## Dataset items
___

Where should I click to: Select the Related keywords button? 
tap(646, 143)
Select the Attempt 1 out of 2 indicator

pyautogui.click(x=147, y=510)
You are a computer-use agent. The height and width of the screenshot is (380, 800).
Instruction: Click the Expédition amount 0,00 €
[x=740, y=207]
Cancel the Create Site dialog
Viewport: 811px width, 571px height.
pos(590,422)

___

## WHAT IS EXPECTED
Return all of the lines above exactly, with none omitted.

## RESPONSE TO THE TASK
Where should I click to: Select the Related keywords button? 
tap(646, 143)
Select the Attempt 1 out of 2 indicator

pyautogui.click(x=147, y=510)
You are a computer-use agent. The height and width of the screenshot is (380, 800).
Instruction: Click the Expédition amount 0,00 €
[x=740, y=207]
Cancel the Create Site dialog
Viewport: 811px width, 571px height.
pos(590,422)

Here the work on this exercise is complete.